John Seabrook writes about the collapse of the old cultural hierarchy: the criteria of highbrow vs. lowbrow, elite vs. mass-produced, good vs. bad taste, can no longer be applied to contemporary culture. Nowadays the products of culture, just as any other goods – cars, clothes or interior design products – are governed by the marketing criteria: fashionable/unfashionable, well-selling/bad-selling. The usual hierarchy of “highbrow” (elite) and “lowbrow” (mass) culture is replaced by the common field of nobrow.

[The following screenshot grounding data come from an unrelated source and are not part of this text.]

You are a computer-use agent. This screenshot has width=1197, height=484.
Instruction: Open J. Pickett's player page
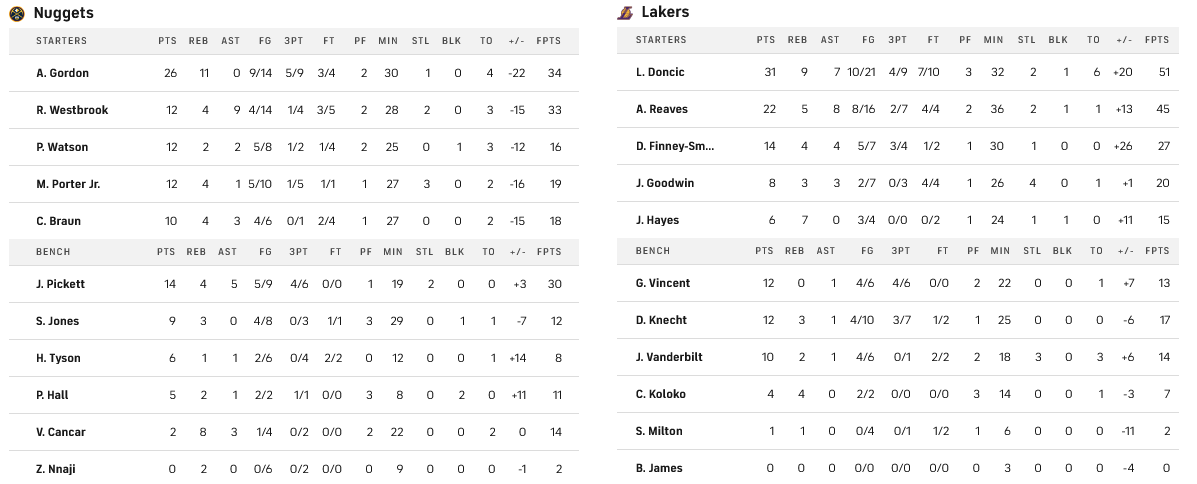tap(60, 284)
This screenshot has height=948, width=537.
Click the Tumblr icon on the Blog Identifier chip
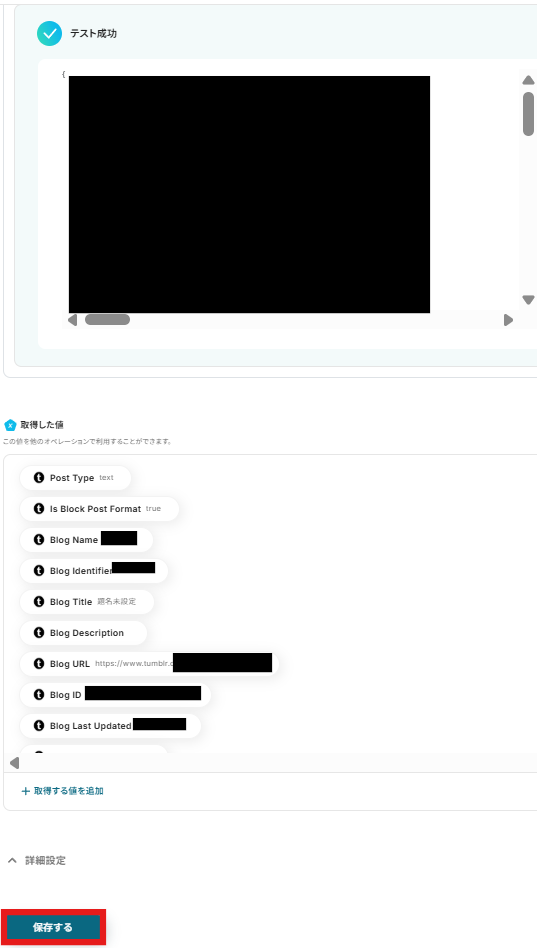(39, 571)
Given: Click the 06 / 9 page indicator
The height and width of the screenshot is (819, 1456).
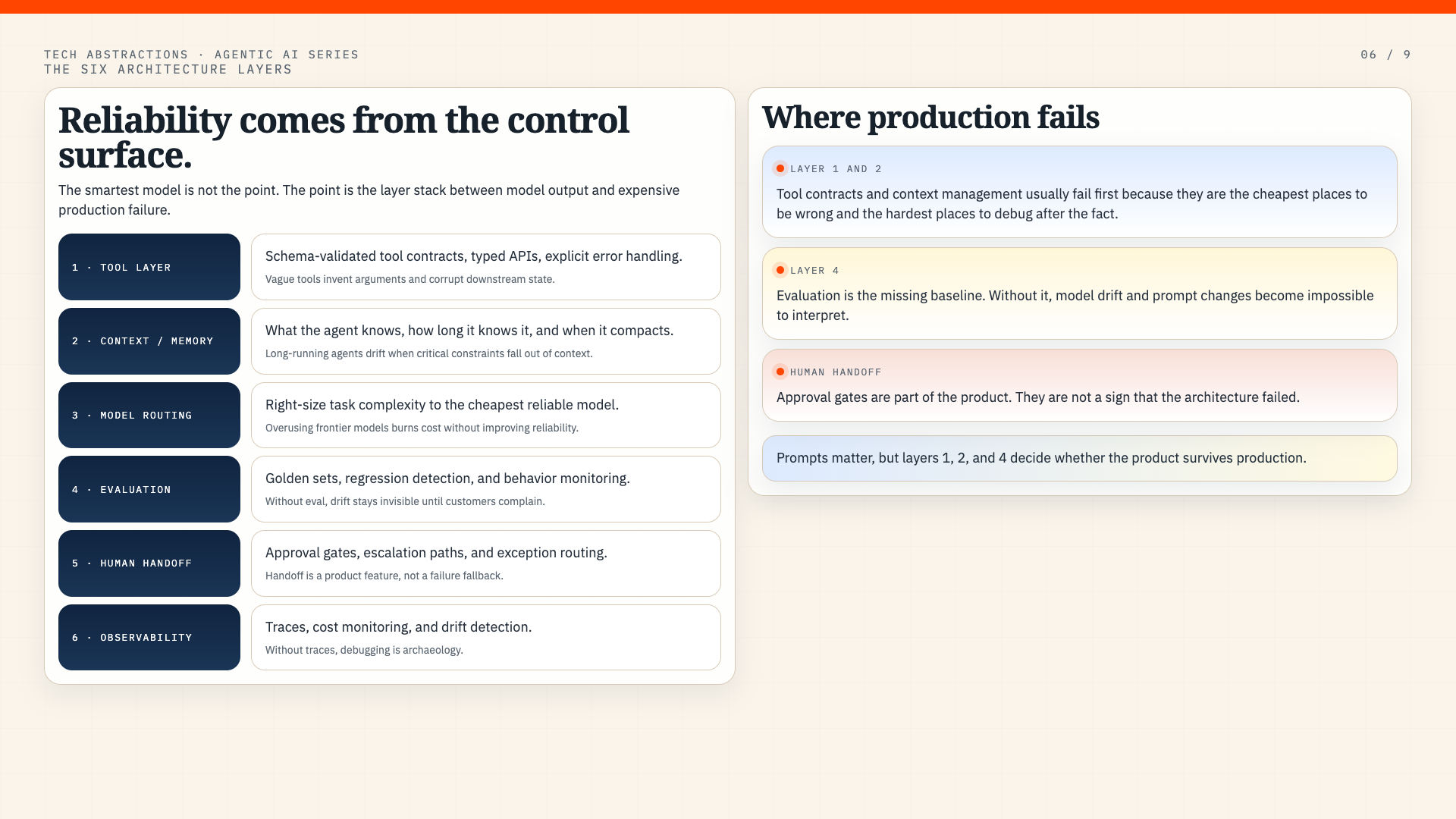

In his book Seabrook describes the key phenomena of nobrow: musical culture formed by MTV channel, Kurt Cobain and Nirvana – the primary destroyers of once unshakable barrier between the underground and pop-music, George Lucas and the “Star Wars” –  the new “non-religious mythology”, the media, The New Yorker magazine in particular, as exponents of the new nobrow cultural hierarchy, the fashion, where the label has become much more important than good taste and style, the contemporary art and design.

Author

John Seabrook a staff writer at The New Yorker since 1993. He is the author of Nobrow: The Culture of Marketing, the Marketing of Culture (2000), Flash of Genius and Other True Stories of Invention (2008), and The Song Machine: Inside the Hit Factory (2015). He has taught narrative nonfiction writing at Princeton University and lives in New York City.